My mom loved hard. She was devoted to her family.  When she and my dad got divorced, she never remarried.  She didn't want anyone else.  So, she just concentrated on us kids, and her siblings. Her love never waivered, unless you did something unforgivable.  But, if you knew my mom, you couldn't hurt her.  She just had such a big heart. 
Heaven has her now.  She is dancing and singing with the Lord.  I can't be mad at that.  I'm not angry at her for dying.  I now have to rely on the things that she taught me, in order to look after myself.  So, far things are going pretty well.  I have a new job, and I met someone I really, really like.  I talk to her a lot, and I know she's happy for me.  There  are times when I wish I could see her in person, but I know she is always there, watching me.
I just want to make her proud.  I love you Mommy, now and forever!!!!

Peace, Joy, Love - B

Monday, February 17, 2020

Sketches of a Bipolar Girl: Free Falling



It's been a long time.  I wish I could say things were good, but I can't.  I guess I will start by saying I have relocated to Duluth, GA.  This was not my choice.  I was asked to leave my former residence by my aunt, who simply stated that I had to go by the end of summer 2019.  She gave me three months. 

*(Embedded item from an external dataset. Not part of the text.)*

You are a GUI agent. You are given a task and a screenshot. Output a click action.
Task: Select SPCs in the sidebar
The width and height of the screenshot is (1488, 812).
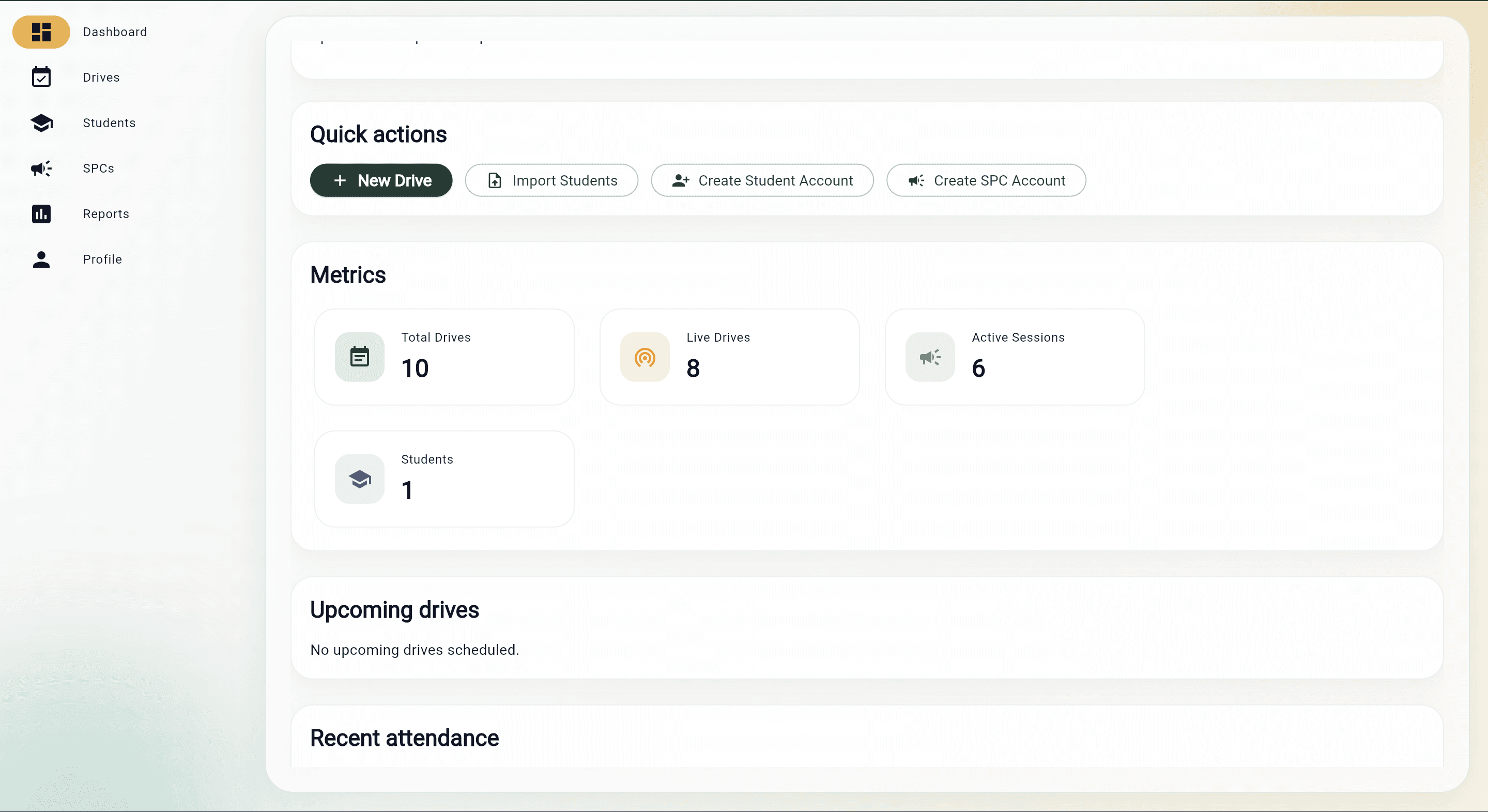pos(98,168)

I guess it's my own fault really.  I was very depressed, and had been hospitalized 3 times in as many months.  I attempted suicide.  I felt completely worthless and a burden.  I tried to find a place of my own, but couldn't afford it.  My brother and sister talked, and it was decided I would move to Duluth to live with her.
It hasn't been easy.  My sister doesn't really want me here, and doesn't talk to me about my feelings or emotions. I am still depressed, and no one in my family wants to deal with me.  I am constantly told to get myself together.  I have a therapist, but can't afford to see her often.  I am still on medication, but can't afford it all the time. 
I have been looking, but can't find a job.  I don't even know if I can work.  I just feel so useless all of the time.  I am alone most of the time.  I have no friends.  I spend a lot of time just listening to the radio or watching tv.
Whenever I post my feelings on Facebook, people tell me I am not alone or I should talk to God.  I don't think He hears me anymore.  My pain is relentless and unending.  I have been suicidal the past week, but I am not going to the hospital again.  I will disappear or die first.
Now, things are as bad as they've ever been.  My mom has pancreatic cancer, and I am devastated.  No one will talk about it, and I am not handling it well.  Once again, I have been told to get myself together.  My mom is fading fast, and I can't bear it.  My mom is my best friend and confidante.  I don't think I can live without her.
I am free falling through time and space and I am alone with only my screams to accompany me.  The growing darkness of my mental state is enveloping me, and no one seems to notice.  I am dying.  I don't think I'll be missed.